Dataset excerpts
BEGIN
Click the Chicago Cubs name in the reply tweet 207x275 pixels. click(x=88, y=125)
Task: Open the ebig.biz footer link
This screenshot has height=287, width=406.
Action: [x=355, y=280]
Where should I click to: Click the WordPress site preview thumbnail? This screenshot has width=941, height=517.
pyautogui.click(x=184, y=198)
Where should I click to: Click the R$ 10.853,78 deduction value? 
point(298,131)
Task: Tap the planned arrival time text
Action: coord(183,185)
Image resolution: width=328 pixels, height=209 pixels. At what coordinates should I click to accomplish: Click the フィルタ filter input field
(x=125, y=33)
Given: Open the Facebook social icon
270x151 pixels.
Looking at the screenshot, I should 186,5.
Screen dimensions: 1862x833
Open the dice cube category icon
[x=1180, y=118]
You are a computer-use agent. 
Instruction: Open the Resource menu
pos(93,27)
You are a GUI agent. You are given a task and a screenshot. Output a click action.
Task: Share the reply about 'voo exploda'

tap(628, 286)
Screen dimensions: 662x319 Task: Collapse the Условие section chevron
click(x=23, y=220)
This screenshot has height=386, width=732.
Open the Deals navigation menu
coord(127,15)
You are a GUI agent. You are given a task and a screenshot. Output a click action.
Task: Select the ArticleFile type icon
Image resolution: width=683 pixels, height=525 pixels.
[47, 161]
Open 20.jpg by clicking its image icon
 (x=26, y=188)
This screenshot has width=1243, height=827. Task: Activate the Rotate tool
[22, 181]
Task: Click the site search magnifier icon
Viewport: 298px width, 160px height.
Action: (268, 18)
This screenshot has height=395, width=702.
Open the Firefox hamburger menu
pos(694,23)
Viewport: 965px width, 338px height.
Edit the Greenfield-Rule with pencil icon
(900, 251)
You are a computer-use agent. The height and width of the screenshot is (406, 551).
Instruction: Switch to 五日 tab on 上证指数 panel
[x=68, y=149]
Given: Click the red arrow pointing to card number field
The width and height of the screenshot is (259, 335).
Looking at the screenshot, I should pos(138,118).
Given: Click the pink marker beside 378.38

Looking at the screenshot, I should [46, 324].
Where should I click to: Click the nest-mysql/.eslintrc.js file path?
END
* _GOAL OF THE EXERCISE_: From the first record to the last, print each one exactly.

* _RESULT OF THIS EXERCISE_:
Click the Chicago Cubs name in the reply tweet 207x275 pixels. click(x=88, y=125)
Task: Open the ebig.biz footer link
This screenshot has height=287, width=406.
Action: [x=355, y=280]
Where should I click to: Click the WordPress site preview thumbnail? This screenshot has width=941, height=517.
pyautogui.click(x=184, y=198)
Where should I click to: Click the R$ 10.853,78 deduction value? 
point(298,131)
Task: Tap the planned arrival time text
Action: coord(183,185)
Image resolution: width=328 pixels, height=209 pixels. At what coordinates should I click to accomplish: Click the フィルタ filter input field
(x=125, y=33)
Given: Open the Facebook social icon
270x151 pixels.
Looking at the screenshot, I should 186,5.
Screen dimensions: 1862x833
Open the dice cube category icon
[x=1180, y=118]
You are a computer-use agent. 
Instruction: Open the Resource menu
pos(93,27)
You are a GUI agent. You are given a task and a screenshot. Output a click action.
Task: Share the reply about 'voo exploda'

tap(628, 286)
Screen dimensions: 662x319 Task: Collapse the Условие section chevron
click(x=23, y=220)
This screenshot has height=386, width=732.
Open the Deals navigation menu
coord(127,15)
You are a GUI agent. You are given a task and a screenshot. Output a click action.
Task: Select the ArticleFile type icon
Image resolution: width=683 pixels, height=525 pixels.
[47, 161]
Open 20.jpg by clicking its image icon
 (x=26, y=188)
This screenshot has width=1243, height=827. Task: Activate the Rotate tool
[22, 181]
Task: Click the site search magnifier icon
Viewport: 298px width, 160px height.
Action: (268, 18)
This screenshot has height=395, width=702.
Open the Firefox hamburger menu
pos(694,23)
Viewport: 965px width, 338px height.
Edit the Greenfield-Rule with pencil icon
(900, 251)
You are a computer-use agent. The height and width of the screenshot is (406, 551).
Instruction: Switch to 五日 tab on 上证指数 panel
[x=68, y=149]
Given: Click the red arrow pointing to card number field
The width and height of the screenshot is (259, 335).
Looking at the screenshot, I should pos(138,118).
Given: Click the pink marker beside 378.38

Looking at the screenshot, I should [46, 324].
Where should I click to: Click the nest-mysql/.eslintrc.js file path?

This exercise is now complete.